2014年5月16日星期五

Chapter 2 Storing Data in Hadoop

HDFS

HDFS is implemented as a block-structured filesystem. individual fiels are broken into blocks of a fixed size, which are stored across an Hadoop cluster. A file can be mand up of several blocks, which are stroed on different DataNode(indiidual machine in the cluster) chosen randomly on a block-by-block basis. As a result, access to a file usually requires access to multiple DataNodes, which means that HDFS supports file sizes far larger than a single-machine disk capacity.

The DataNode stores each HDFS data block in a separate file on its local filesystem with no knowledge about the HDFS files themselves. To improve throughput ever futher, the DataNode does not create all files in the same directory. In stead, it uses heuristics to determine the optimal number of files per directory, and created subdirectories appropriately.

One of the requirements for such a block-structured filesystem is the capacity to store, manage, and access file metadata(information about files and blocks) reliably, and to provide fast access to the metadata store. Unlike HDFS files themselves(which are accessed in a write-once and read-many model), the metadata structures can be modified by a large number of clients concurrently. It is important that this information never gets out of sync. HDFS solves this problem by introducing a dedicated special machine, called the NameNode, which stores all the metadata for the filesystem across the cluster. This means that HDFS implements a master/slave architecture. A single NameNode(which is a master server) manages the filesystem namespace and regulates access to files by clients. The existence of a single master in a cluster greatly simplifies the architecture of the system. The NameNode serves as a single arbitrator and respository for all HDFS matadata.

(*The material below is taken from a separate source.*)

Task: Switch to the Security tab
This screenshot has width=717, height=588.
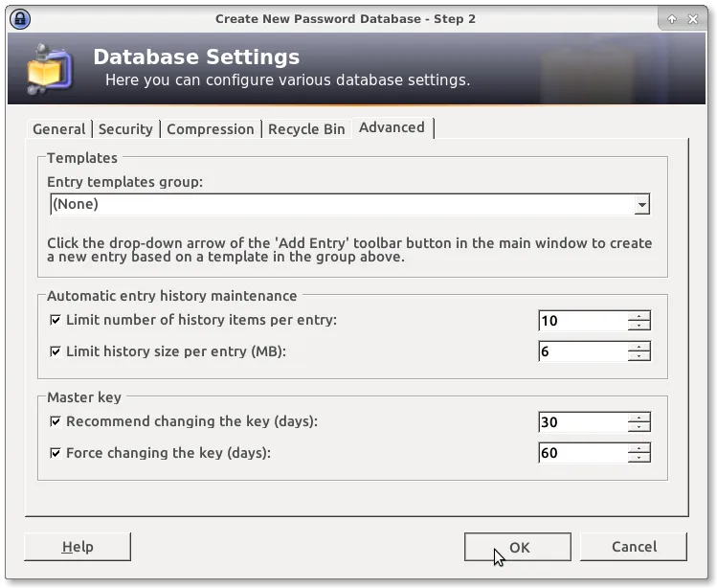Action: pos(125,129)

Metadata storage is also perssitent. The entire filesystem namespace(including the mapping of blocks to files and filesystem properties) is contained in a file called FsImage stored as a file in the NameNode's local filesystem. The NameNode also uses a transaction log to persistently record every change that occurs in filesystem metadata(metadata store). This log is stored in the edits log file on the NameNode's local filesystem.

The SecondaryNameNode is not a "backup NameNode". It cannot take over the primary NameNode's function. It serves as a checkpointing mechanism for the primary NameNode. In addition to storing the state of the HDFS NameNode, it maintains two on-disk structures that persist the current filesystem state: an image file and an edit log. The image file represents an HDFS metadata state at a point in time, and the edit log is a transactional log(compare to a log in a database architecture) of every filesystem metadata change since the image file was created.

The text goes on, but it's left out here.